**Assigned task**
From the material below, set down exactly the lines that run from the one containing "Where should I" to the one containing "Tap the image notification icon in status bar", minus the pictures.

-------- Provided data --------

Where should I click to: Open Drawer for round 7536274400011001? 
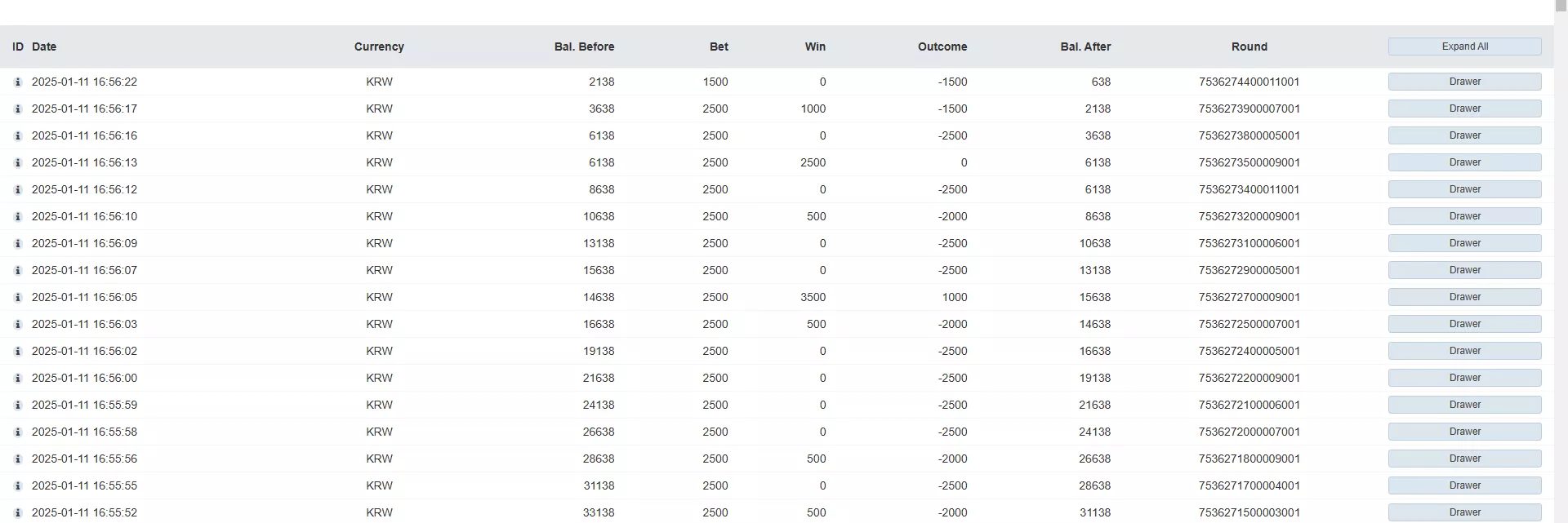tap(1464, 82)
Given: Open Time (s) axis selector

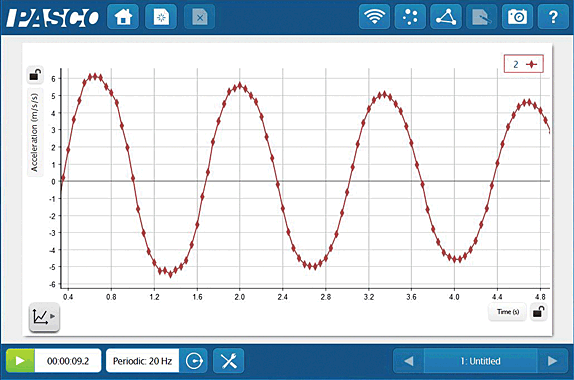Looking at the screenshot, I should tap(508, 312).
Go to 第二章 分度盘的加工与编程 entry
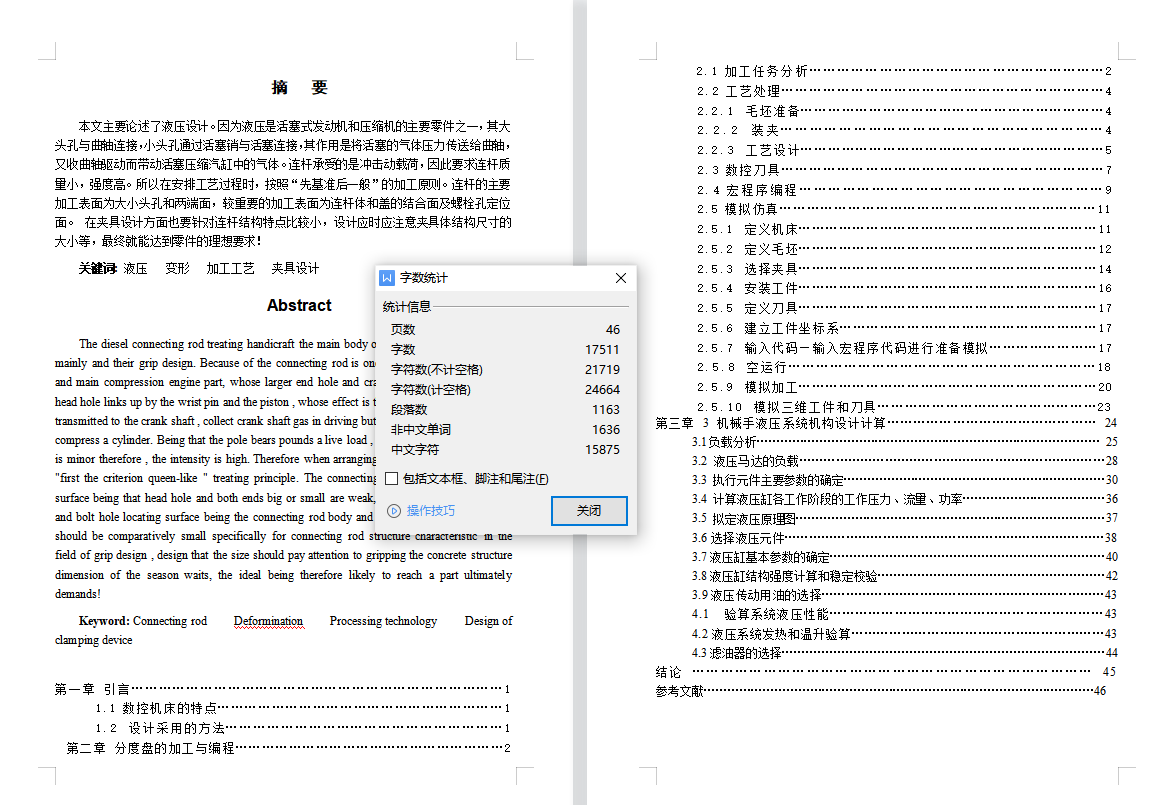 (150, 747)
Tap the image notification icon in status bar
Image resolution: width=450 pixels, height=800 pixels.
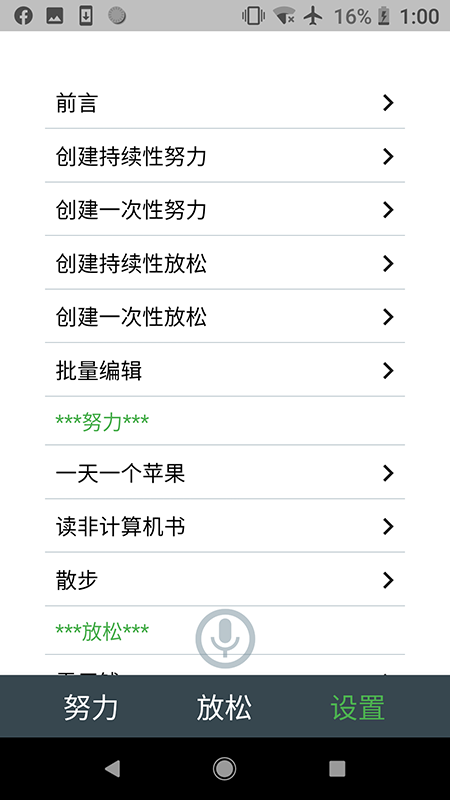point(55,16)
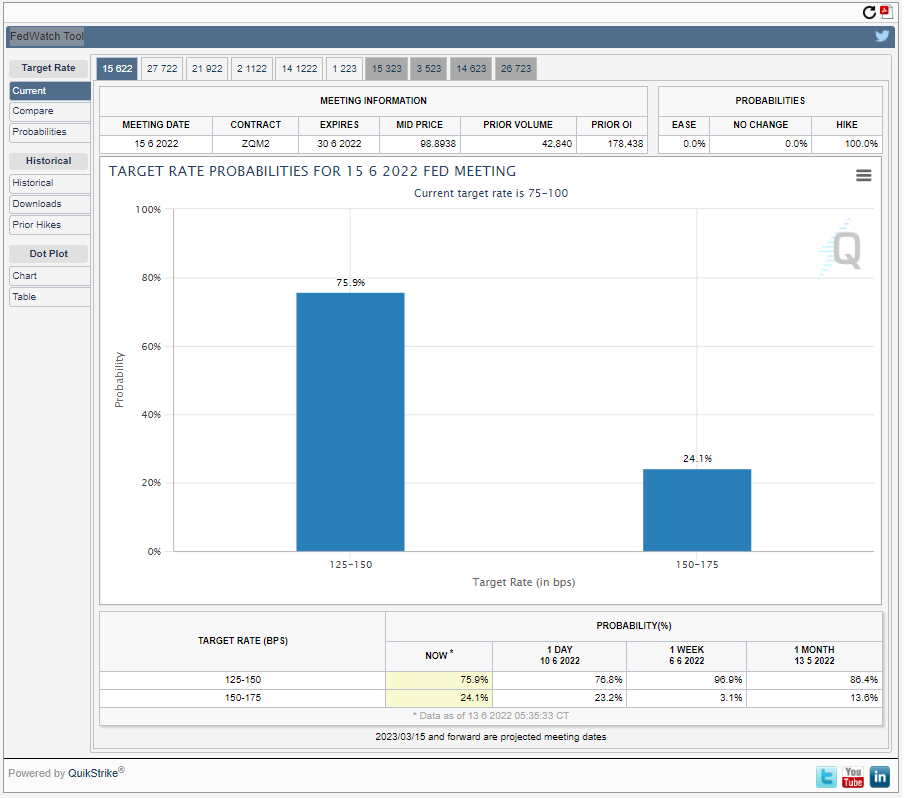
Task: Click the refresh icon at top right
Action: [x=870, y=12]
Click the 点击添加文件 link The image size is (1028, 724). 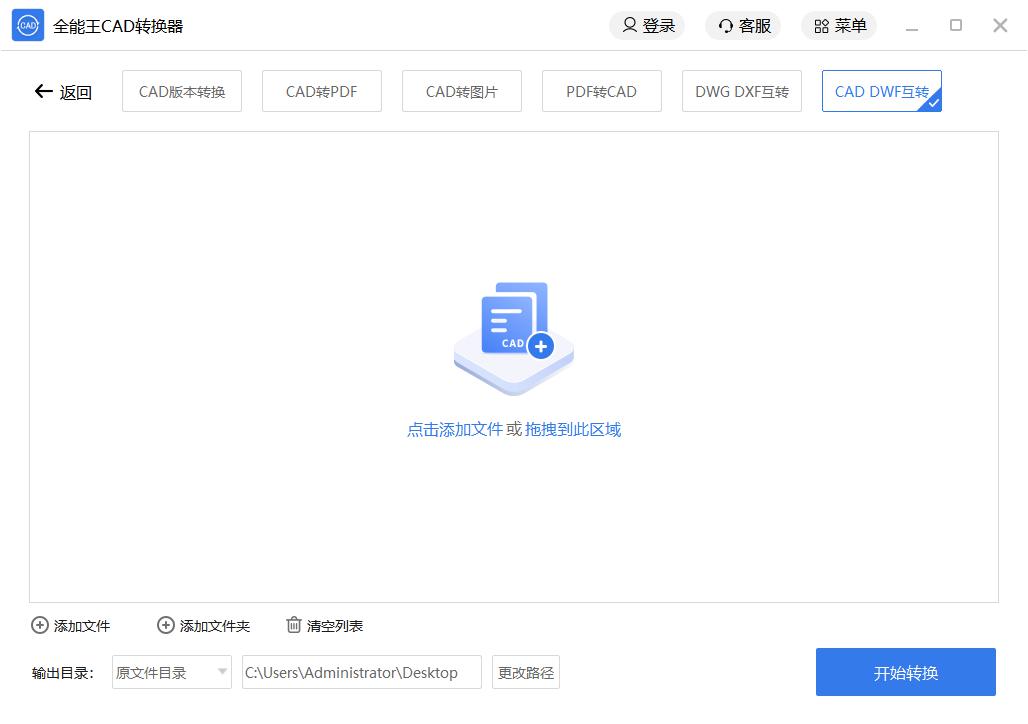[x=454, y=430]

--------
-------- Provided data --------

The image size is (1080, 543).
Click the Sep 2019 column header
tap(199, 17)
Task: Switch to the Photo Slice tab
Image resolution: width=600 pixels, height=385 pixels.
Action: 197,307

--------
-------- Provided data --------

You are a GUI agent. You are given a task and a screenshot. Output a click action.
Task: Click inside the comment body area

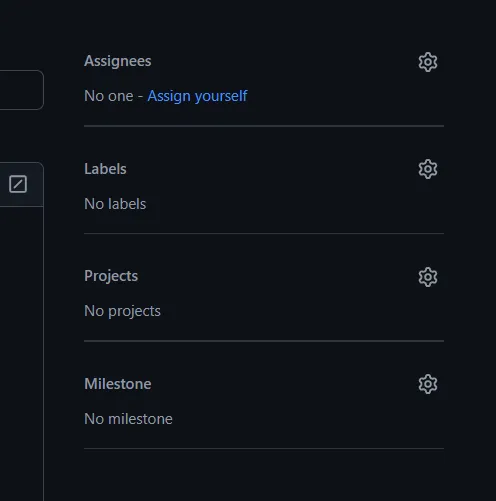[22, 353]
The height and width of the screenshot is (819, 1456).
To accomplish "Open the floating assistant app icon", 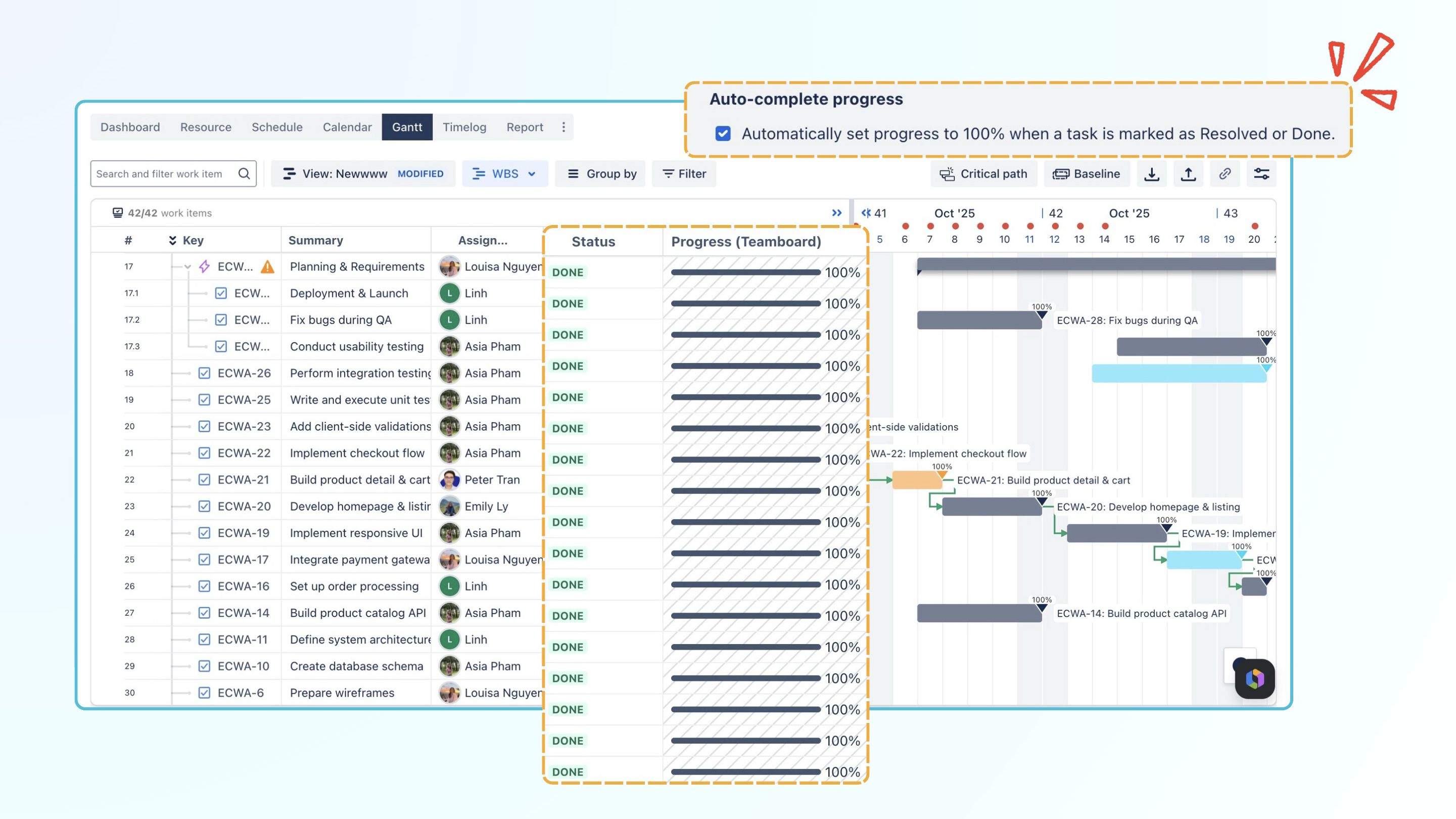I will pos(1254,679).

--------

**Task response**
Where should I click to: Open Drawer for round 7536274400011001? 
tap(1464, 82)
Given: Open Time (s) axis selector

Looking at the screenshot, I should tap(508, 312).
Go to 第二章 分度盘的加工与编程 entry
 (150, 747)
Tap the image notification icon in status bar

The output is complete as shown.